The prose admirably manages to register the evanescent play of consciousness as impinged upon by sense impressions, and in the process setting forth a landscape, a social space, a historical moment. An overt example of this occurs in "Nothing like the wind", when Elsie, listening "to the traffic on the Great Western Road", manages to "track [...] the sound of a double-decker bus along the incline from Kelvinbridge, an incline that pedestrians may barely be aware of, but as the traffic lumbers up towards the robots - she must remember to say traffic lights - the sound betrays the gradient" (137). What is captured here is one of the myriad ways in which we locate ourselves in - and place ourselves in relation to - the world we inhabit. The topography makes itself felt in our daily experience even before we render it intelligible in the form of language (whether we ultimately choose to speak of "robots" or "traffic lights").

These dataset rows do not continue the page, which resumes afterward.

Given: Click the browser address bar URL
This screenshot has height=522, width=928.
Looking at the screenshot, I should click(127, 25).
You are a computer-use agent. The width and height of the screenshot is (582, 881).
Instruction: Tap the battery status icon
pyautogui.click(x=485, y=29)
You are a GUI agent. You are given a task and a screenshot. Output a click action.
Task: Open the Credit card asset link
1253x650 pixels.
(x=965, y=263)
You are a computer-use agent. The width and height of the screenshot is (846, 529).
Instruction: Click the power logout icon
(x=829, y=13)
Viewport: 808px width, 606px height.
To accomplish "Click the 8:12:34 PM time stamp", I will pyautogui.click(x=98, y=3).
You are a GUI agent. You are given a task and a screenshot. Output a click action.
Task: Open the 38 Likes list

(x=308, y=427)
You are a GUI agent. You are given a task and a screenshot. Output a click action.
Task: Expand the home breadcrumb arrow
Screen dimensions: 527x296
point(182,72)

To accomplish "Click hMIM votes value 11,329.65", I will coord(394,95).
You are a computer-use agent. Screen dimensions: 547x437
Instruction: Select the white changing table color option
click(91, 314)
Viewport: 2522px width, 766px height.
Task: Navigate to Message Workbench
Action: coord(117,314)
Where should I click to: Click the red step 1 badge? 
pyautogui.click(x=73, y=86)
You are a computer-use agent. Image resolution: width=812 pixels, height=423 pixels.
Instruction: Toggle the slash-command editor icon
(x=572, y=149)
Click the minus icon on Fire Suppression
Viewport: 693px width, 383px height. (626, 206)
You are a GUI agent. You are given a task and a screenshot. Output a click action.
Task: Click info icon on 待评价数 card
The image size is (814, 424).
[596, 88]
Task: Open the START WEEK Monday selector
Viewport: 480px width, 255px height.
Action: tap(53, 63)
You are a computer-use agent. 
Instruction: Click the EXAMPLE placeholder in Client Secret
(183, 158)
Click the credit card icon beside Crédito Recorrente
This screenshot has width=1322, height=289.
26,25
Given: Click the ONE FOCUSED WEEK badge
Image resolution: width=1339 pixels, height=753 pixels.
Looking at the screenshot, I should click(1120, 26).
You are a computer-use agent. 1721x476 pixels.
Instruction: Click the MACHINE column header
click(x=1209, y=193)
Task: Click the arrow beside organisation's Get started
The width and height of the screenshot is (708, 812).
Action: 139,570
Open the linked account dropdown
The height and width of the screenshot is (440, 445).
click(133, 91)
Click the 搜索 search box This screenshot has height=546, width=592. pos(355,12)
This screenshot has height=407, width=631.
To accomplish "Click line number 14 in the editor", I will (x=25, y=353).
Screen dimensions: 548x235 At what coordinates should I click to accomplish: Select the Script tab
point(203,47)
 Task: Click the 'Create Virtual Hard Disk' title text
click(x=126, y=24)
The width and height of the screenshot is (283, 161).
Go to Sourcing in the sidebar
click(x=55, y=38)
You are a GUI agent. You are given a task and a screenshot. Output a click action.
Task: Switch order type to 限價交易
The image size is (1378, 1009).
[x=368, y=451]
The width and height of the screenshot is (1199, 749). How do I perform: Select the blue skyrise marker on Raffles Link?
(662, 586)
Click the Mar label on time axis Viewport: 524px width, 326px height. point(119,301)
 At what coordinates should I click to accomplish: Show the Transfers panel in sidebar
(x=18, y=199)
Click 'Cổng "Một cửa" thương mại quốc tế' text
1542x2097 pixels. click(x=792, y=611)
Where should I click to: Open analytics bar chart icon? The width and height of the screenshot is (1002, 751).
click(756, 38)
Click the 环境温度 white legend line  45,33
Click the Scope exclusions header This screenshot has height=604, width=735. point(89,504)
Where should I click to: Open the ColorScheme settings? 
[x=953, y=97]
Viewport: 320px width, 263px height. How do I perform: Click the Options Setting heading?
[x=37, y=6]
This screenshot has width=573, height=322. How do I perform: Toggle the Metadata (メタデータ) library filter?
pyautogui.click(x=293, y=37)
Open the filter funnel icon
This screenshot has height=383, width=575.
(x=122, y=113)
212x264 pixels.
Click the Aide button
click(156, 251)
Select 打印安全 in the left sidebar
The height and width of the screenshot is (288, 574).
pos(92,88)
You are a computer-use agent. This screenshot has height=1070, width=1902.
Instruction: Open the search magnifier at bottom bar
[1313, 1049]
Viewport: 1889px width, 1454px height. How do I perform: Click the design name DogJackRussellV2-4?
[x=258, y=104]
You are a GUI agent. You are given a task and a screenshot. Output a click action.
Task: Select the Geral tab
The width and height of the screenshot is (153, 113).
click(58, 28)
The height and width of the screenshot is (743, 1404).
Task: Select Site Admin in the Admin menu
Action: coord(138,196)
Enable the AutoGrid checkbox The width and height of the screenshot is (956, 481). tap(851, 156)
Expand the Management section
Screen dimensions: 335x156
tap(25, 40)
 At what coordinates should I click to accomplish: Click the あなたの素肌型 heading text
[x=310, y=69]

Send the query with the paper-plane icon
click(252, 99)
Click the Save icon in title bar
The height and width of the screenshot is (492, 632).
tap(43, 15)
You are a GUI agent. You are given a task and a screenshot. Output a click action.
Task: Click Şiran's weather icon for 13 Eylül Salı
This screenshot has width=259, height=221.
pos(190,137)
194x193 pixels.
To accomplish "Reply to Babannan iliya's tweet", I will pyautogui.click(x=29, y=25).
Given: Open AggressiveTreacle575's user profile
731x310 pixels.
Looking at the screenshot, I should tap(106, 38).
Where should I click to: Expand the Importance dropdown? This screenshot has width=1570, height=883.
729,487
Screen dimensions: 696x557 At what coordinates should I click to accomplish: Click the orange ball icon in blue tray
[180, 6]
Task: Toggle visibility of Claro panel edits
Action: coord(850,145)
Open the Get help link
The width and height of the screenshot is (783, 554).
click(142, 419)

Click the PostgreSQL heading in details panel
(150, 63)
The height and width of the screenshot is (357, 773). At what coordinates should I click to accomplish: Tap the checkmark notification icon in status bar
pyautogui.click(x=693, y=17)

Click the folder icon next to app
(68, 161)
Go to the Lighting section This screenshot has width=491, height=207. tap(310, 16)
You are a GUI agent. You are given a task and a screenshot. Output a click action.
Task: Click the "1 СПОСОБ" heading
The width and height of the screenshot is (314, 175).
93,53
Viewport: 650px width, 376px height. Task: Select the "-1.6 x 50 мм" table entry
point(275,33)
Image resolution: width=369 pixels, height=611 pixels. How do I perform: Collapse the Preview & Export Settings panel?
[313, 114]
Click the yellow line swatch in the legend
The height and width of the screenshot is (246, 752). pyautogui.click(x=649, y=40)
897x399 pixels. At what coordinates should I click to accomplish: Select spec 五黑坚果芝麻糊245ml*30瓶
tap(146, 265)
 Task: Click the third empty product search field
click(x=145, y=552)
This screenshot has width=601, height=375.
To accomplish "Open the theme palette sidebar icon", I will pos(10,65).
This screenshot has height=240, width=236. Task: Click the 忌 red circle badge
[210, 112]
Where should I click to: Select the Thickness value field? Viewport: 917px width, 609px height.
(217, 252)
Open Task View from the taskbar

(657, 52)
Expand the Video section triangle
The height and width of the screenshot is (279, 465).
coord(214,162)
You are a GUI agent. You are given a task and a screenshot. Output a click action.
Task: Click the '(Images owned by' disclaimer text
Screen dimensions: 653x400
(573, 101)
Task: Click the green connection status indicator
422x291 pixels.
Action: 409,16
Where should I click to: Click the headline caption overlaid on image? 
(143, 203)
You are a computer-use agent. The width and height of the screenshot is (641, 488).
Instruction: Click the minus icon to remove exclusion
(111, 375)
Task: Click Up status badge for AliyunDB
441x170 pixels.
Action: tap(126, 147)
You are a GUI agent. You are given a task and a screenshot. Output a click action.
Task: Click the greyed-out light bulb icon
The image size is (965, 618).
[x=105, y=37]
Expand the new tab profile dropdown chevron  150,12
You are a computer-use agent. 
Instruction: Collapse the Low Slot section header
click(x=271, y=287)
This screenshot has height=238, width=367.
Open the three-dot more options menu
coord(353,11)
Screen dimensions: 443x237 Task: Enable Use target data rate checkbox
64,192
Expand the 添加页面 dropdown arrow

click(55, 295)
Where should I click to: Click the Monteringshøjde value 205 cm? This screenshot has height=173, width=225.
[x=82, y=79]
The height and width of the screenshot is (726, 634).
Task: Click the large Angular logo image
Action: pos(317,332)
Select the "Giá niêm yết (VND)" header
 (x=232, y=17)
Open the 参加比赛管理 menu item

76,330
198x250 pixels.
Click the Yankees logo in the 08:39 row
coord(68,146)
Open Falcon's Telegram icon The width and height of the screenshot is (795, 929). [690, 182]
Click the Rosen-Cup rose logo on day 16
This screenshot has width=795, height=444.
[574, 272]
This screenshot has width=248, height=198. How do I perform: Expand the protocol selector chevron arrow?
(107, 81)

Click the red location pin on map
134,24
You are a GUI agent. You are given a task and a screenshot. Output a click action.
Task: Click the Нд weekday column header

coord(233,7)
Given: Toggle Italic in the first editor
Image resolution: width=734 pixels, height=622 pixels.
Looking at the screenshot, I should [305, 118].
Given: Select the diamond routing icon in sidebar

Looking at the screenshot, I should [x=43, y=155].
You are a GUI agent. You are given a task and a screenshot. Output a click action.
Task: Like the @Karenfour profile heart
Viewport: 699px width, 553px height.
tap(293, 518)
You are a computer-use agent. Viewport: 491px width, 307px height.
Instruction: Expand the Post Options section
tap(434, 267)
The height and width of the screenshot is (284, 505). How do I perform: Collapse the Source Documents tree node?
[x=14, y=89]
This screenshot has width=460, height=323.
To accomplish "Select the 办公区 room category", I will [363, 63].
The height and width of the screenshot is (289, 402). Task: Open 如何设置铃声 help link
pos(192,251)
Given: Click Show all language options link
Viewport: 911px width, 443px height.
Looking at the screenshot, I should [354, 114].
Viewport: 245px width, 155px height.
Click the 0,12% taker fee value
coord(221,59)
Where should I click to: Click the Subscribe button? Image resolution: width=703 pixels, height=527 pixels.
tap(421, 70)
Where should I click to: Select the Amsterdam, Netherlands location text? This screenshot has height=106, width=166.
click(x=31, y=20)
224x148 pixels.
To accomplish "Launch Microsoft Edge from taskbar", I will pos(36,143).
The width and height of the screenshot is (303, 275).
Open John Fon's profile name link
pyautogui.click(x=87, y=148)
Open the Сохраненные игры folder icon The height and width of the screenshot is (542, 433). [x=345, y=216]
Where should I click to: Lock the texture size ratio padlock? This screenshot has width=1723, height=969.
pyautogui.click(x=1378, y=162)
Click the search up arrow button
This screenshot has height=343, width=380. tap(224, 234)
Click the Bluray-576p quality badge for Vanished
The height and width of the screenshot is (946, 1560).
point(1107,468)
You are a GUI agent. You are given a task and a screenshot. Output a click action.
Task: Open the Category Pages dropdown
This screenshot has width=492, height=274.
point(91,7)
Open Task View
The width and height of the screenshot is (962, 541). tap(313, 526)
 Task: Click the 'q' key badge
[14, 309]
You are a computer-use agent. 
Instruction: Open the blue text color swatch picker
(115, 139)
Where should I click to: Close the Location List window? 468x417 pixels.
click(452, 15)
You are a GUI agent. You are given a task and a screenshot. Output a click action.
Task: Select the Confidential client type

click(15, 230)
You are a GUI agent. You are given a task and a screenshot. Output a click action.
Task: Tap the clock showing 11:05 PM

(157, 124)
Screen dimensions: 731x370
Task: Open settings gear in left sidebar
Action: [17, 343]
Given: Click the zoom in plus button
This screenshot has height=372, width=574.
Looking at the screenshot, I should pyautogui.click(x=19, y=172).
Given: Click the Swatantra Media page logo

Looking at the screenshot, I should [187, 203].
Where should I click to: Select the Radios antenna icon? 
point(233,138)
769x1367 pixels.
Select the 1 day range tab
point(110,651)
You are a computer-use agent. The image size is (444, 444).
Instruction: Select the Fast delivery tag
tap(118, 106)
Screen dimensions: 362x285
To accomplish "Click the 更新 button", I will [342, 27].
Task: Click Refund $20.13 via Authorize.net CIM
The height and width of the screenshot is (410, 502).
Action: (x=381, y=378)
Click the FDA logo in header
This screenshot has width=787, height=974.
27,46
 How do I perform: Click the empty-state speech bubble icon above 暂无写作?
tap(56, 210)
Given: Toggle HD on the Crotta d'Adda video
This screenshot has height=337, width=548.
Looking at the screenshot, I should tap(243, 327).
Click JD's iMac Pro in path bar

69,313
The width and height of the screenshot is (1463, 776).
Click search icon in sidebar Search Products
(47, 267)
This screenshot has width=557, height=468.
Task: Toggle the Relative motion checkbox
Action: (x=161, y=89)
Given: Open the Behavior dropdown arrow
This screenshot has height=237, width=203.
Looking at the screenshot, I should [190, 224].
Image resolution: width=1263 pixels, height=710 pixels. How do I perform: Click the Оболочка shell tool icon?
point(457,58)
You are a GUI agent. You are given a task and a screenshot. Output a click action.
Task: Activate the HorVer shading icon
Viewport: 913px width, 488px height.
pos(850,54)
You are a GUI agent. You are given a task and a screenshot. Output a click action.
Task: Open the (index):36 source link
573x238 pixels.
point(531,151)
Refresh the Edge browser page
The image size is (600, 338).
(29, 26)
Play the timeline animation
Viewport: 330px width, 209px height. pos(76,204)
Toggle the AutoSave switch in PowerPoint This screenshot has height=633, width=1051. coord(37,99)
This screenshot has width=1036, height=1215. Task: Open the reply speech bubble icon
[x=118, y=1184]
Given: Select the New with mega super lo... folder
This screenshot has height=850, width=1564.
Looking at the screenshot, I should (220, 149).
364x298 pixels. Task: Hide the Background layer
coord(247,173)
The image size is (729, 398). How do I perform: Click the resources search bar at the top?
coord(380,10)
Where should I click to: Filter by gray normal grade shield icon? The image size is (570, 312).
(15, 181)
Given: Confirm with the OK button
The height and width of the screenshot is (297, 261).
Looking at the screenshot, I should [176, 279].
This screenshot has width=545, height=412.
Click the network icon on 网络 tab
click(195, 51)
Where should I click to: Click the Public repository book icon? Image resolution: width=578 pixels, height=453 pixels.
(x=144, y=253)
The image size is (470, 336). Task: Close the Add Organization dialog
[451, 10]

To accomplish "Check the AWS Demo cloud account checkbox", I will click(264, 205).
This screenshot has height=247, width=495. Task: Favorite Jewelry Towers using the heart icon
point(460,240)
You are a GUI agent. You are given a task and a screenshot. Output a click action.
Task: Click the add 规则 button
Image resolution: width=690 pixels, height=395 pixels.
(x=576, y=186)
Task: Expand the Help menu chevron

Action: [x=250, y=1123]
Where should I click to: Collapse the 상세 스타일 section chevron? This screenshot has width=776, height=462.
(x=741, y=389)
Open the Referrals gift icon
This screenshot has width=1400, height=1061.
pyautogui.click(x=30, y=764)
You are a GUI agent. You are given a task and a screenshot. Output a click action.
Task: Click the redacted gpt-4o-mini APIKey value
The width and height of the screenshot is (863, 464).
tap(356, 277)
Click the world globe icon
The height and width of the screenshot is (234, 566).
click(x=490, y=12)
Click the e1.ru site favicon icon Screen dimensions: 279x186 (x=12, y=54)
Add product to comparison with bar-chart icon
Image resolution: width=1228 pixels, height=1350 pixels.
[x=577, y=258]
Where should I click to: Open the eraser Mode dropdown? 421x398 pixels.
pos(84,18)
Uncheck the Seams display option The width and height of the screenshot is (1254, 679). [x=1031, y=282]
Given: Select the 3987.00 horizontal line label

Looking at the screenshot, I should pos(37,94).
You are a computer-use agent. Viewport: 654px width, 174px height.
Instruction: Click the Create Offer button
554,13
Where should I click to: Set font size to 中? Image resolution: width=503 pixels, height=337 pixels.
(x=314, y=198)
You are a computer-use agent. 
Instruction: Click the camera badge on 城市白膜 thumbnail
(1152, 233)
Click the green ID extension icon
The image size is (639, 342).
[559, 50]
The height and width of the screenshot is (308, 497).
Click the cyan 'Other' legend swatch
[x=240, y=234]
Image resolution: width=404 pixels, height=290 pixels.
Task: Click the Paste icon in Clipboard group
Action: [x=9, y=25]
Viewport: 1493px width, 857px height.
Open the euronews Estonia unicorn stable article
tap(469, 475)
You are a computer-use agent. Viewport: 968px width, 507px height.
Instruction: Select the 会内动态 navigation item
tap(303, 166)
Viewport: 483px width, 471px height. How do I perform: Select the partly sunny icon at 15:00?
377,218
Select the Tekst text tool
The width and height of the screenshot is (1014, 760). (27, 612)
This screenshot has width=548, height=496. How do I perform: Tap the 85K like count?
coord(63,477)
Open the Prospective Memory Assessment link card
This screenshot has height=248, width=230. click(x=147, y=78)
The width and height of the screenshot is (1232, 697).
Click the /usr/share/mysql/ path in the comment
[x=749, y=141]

In the "Acknowledgements" at the end of the book it is pointed out that the last four stories are "older" stories and have previously appeared elsewhere. This would account for the absence of any overt Scottish reference in two of them, "N2" and "Another story". The latter, which also closes the book, has already acquired what amounts to the status of a critical set piece, precisely because of its focus on storytelling, its undeniable validation of the significance of storytelling in relation to identity even as it critiques the project of simply countering one "official" history with another.
The One That Got Away is marked by a sense of homelessness, a sense that identity is never exactly only here or there, that the world - and in particular our world as it is at the present - has the ability suddenly to call into question what we thought we were. To do so Wicomb does not resort to the outlandish or the extreme. She employs recognisable characters; here and there actions and gestures are repeated, as are perceptions. Like the device of focusing on Cape Town and Glasgow (instead of co-opting a still wider, global stage), the point is less to stress infinite variety than to establish patterns of behaviour and perception that nevertheless never produce the merely identical. We gain a sense here of the "intertextual" quality of life itself, in which moments a acquire a certain weight, or stake a certain claim on us, because of their connection and resonance with a vast fund of prior experiences or events (this effect is more readily achieved in the novel, which constructs a world, than in the short story, which presents a striking glimpse of a world - but this is precisely where Wicomb's use of interconnected stories is so effective). These stories promise to engage the reader for a long time to come.